BenjaminBossan · 2023-11-24T17:16:05Z

src/diffusers/pipelines/kandinsky3/kandinsky3_pipeline.py

+        Args:
+             prompt (`str` or `List[str]`, *optional*):
+                prompt to be encoded
+            device: (`torch.device`, *optional*):


The order here doesn't correspond to the order of the arguments.

BenjaminBossan · 2023-11-24T17:16:32Z

src/diffusers/pipelines/kandinsky3/kandinsky3_pipeline.py

+        if prompt is not None and negative_prompt is not None:
+            if type(prompt) is not type(negative_prompt):
+                raise TypeError(
+                    f"`negative_prompt` should be the same type to `prompt`, but got {type(negative_prompt)} !="

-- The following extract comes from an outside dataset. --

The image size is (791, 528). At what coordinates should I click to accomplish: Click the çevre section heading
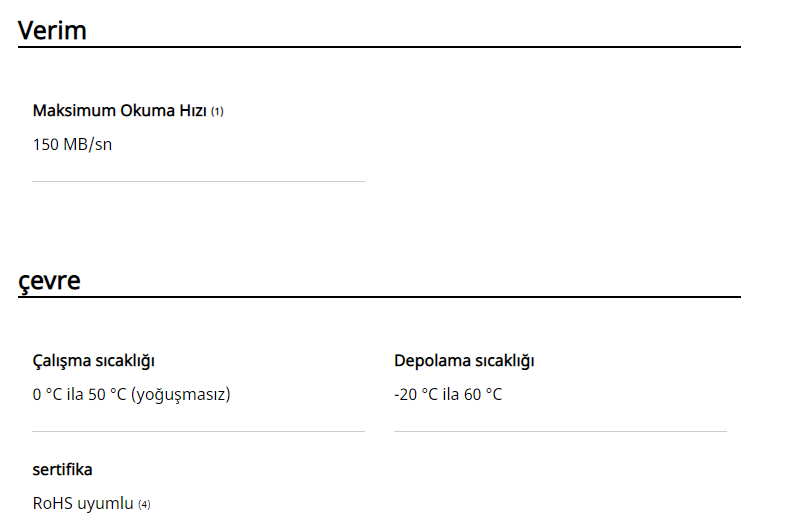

"type to" => "type as", remove "="

BenjaminBossan · 2023-11-24T17:20:40Z

src/diffusers/pipelines/kandinsky3/kandinsky3_pipeline.py

+            num_inference_steps (`int`, *optional*, defaults to 50):
+                The number of denoising steps. More denoising steps usually lead to a higher quality image at the
+                expense of slower inference.
+            timesteps (`List[int]`, *optional*):


Argument doesn't exist.

BenjaminBossan · 2023-11-24T17:21:39Z

src/diffusers/pipelines/kandinsky3/kandinsky3_pipeline.py

+                The height in pixels of the generated image.
+            width (`int`, *optional*, defaults to self.unet.config.sample_size):
+                The width in pixels of the generated image.
+            eta (`float`, *optional*, defaults to 0.0):


Argument doesn't exist.

BenjaminBossan · 2023-11-24T17:22:41Z

src/diffusers/pipelines/kandinsky3/kandinsky3_pipeline.py

+            callback_steps (`int`, *optional*, defaults to 1):
+                The frequency at which the `callback` function will be called. If not specified, the callback will be
+                called at every step.
+            clean_caption (`bool`, *optional*, defaults to `True`):


This and next argument don't exist, but latents is missing

BenjaminBossan · 2023-11-24T17:23:59Z

src/diffusers/pipelines/kandinsky3/kandinsky3img2img_pipeline.py

+        Args:
+             prompt (`str` or `List[str]`, *optional*):
+                prompt to be encoded
+            device: (`torch.device`, *optional*):


Again, not the same order as arguments.

BenjaminBossan · 2023-11-24T17:24:51Z

src/diffusers/pipelines/kandinsky3/kandinsky3img2img_pipeline.py

+            image = [image]
+        if not all(isinstance(i, (PIL.Image.Image, torch.Tensor)) for i in image):
+            raise ValueError(
+                f"Input is in incorrect format: {[type(i) for i in image]}. Currently, we only support  PIL image and pytorch tensor"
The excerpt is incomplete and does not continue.